Suas ideias se modificam rapidamente; é agora um Espírito no delírio da felicidade do que
sabe; queria provar a todo o mundo que o nosso ensino é incontestável. O que
sobretudo o preocupa é a questão dos fluidos.
− Eu quero, diz ele, curar como o vosso amigo;
não quero mais me servir de venenos; não os tomeis jamais. Estuda hoje o homem,
não mais no seu organismo, mas em sua alma.
Fez-nos dizer como
se operava a união da alma com o corpo na concepção, e pareceu muito feliz com
isto. O bom doutor Demeure veio em seguida e nos disse que não nos admirássemos
com as perguntas, por vezes pueris, que ele poderia fazer-nos, e disse:
− Ele é como uma criança, a quem se deve ensinar a ler
no grande livro da Natureza; mas, como é ao mesmo tempo uma grande
inteligência, instrui-se rapidamente, e para isso nós concorremos do nosso
lado.
Esses dois exemplos vêm
confirmar estes três grandes princípios revelados pelo Espiritismo, a saber:
1.
Que a alma conserva no mundo dos Espíritos, por um
tempo mais ou menos longo, as ideias e os preconceitos que tinha durante a vida
terrestre;
2.
Que se modifica, progride e adquire novos conhecimentos
no mundo dos Espíritos;
3.
Que os encarnados podem concorrer para o progresso
dos Espíritos desencarnados.
Estes princípios, resultado de
inumeráveis observações, têm uma importância capital, porque derrubam todas as ideias
implantadas pelas crenças religiosas sobre o estado estacionário e definitivo
dos Espíritos após a morte. Desde que é demonstrado o progresso no estado
espiritual, todas as crenças fundadas sobre a perpetuidade de uma situação
uniforme qualquer caem diante da autoridade dos fatos. Também caem diante da
razão filosófica, que diz que o progresso é uma lei da Natureza, e que o estado
estacionário dos Espíritos seria, ao mesmo tempo, a negação dessa lei e da
justiça de Deus.
Progredindo o Espírito fora da
encarnação, disso resulta esta outra consequência não menos capital: que,
voltando à Terra, traz a dupla conquista das existências anteriores e da erraticidade.
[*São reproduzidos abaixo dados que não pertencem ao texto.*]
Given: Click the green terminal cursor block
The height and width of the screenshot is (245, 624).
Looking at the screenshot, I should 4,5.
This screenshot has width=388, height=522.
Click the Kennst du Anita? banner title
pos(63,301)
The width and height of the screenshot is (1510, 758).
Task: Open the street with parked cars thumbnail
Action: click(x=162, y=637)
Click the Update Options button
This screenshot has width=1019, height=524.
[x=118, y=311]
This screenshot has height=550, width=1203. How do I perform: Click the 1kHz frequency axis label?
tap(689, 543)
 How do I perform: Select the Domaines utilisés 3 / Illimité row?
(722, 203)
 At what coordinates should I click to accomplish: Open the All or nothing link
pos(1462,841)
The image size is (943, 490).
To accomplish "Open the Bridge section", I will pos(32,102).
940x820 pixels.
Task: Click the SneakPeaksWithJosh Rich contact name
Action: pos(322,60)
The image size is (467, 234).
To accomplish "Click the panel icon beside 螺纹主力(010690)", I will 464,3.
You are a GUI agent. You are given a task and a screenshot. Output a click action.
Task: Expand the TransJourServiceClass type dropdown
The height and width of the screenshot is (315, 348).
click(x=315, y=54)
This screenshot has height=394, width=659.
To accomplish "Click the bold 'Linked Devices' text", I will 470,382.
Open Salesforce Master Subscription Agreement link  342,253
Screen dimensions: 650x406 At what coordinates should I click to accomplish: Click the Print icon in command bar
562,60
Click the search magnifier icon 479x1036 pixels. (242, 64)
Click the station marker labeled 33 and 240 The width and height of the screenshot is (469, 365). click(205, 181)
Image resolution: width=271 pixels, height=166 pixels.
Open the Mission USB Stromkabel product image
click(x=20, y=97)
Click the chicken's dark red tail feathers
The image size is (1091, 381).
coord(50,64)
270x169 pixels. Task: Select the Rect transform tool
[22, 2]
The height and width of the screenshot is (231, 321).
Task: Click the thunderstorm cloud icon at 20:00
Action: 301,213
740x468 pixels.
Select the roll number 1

Assim se realiza o progresso das gerações.
É incontestável que quando o
médico e o padre, dos quais se falou acima, renascerem, trarão ideias e
opiniões completamente diversas das que tinham na existência que acabam de
deixar; um não será mais fanático, o outro não será mais materialista, e ambos
serão espíritas. O mesmo se pode dizer do doutor Morel Lavallé, do bispo de
Barcelona e de tantos outros.
Há, pois, utilidade para o
futuro da sociedade em se ocupar da educação dos Espíritos.